[Openmcl-devel] apple-objc.lisp and %associate-jmp-buf-with-catch-frame
Gary Byers
gb at clozure.com
Mon Dec 22 06:35:11 PST 2003
On Mon, 22 Dec 2003, John Wiseman wrote:
> Hi, I'm not sure if maybe this was fixed recently, but it looks like
> apple-objc.lisp uses %associate-jmp-buf-with-catch-frame without
> requiring objc-support.lisp, which is where that function is defined.
>
>
apple-objc.lisp recently got renamed to objc-runtime.lisp, but there are
still circular dependencies among/between it and (at least) bridge.lisp
and objc-support.lisp.
If you do (require "OBJC-SUPPORT") as "cocoa.lisp" does, all of these
dependencies should get resolved.

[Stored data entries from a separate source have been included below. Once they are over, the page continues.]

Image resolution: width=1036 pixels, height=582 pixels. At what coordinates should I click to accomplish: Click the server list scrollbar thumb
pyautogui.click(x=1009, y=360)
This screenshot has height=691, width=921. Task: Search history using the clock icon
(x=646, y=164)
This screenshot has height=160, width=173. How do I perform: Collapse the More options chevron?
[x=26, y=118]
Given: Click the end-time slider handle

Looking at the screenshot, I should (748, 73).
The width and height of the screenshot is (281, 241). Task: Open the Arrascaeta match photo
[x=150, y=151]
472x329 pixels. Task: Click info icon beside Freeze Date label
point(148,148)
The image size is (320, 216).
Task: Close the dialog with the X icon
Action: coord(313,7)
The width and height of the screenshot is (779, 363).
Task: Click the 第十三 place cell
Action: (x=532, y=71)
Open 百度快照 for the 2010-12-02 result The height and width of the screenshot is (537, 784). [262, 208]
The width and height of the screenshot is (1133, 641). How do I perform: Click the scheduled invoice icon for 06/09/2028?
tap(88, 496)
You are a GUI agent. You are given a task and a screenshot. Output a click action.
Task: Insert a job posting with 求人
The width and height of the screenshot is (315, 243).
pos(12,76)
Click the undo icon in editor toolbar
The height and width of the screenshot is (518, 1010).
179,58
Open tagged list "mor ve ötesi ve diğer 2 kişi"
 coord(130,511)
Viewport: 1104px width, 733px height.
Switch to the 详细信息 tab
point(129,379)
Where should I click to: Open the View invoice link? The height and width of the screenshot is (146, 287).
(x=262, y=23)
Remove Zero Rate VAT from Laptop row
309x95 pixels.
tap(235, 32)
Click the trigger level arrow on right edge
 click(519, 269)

That typically involves loading a
set of .lisp files, and I suppose that it might take slightly longer
to load them than it would to load a corresponding set of fasl files.
Compiling these files (via COMPILE-FILE) might expose thsee
dependencies in differnt ways.
Setting things up so that this set of files could be compliled before
being used is tricky (or at least seemed to be the last time I tried
or thought about it.) A lot of information about Objective C classes
and methods needs to be imported from the shared libraries in order
for things like SEND to work, and the way that the Cocoa demo tries
to fool these libraries into thinking that they're being loaded by
a bundled application makes the business of opening these shared
libraries a little more complicated than it would otherwise need to
be.
I've always assumed that whatever effort would be involved in getting
these files to compile would have minimal impact on startup time, and
that most of the time between (require "COCOA") and the appearance of
a barely functional listener window was being spent in foreign code
anyway (loading a few dozen other shared libraries, connecting to
the window server, reading .nib files, etc.) Ordinarily, we'd have
a bouncing dock icon to distract us while all of this is going on ...
Summary:
a) doing
? (require "OBJC-SUPPORT")
should load all of the low-level ObjC stuff, which is contained in
a handful of files that are somewhat interdependent.
It's currently necessary to define *DEFAULT-BUNDLE-PATH* and
*DEFAULT-BUNDLE-EXECUTABLE-PATH* before doing this, in order to
trick some of the code in the Core Foundation library into using
the right bundle ("cooca.lisp" tries to use the "OpenMCL.app"
bundle.)
b) compiling these "support" files before loading them (which you
may or may not have been asking about) is at least somewhat tricky
and it's not clear that it'd offer much benefit.
Mikel Evins has been working on a different approach to Cocoa
application development: in his "Bosco" system (see http://evins.net)
he creates a skeletal bundle, copies a Cocoa-aware lisp image into
that bundle, then incrementally turns the prototype application into
something ... less prototypical. There may be some tradeoffs
involved, but his approach certainly avoids the "pretend I'm over here"
*DEFAULT-BUNDLE-EXECUTABLE-PATH* nonsense ...
> Thanks,
> John Wiseman
I hope that something in this message actually answered your question.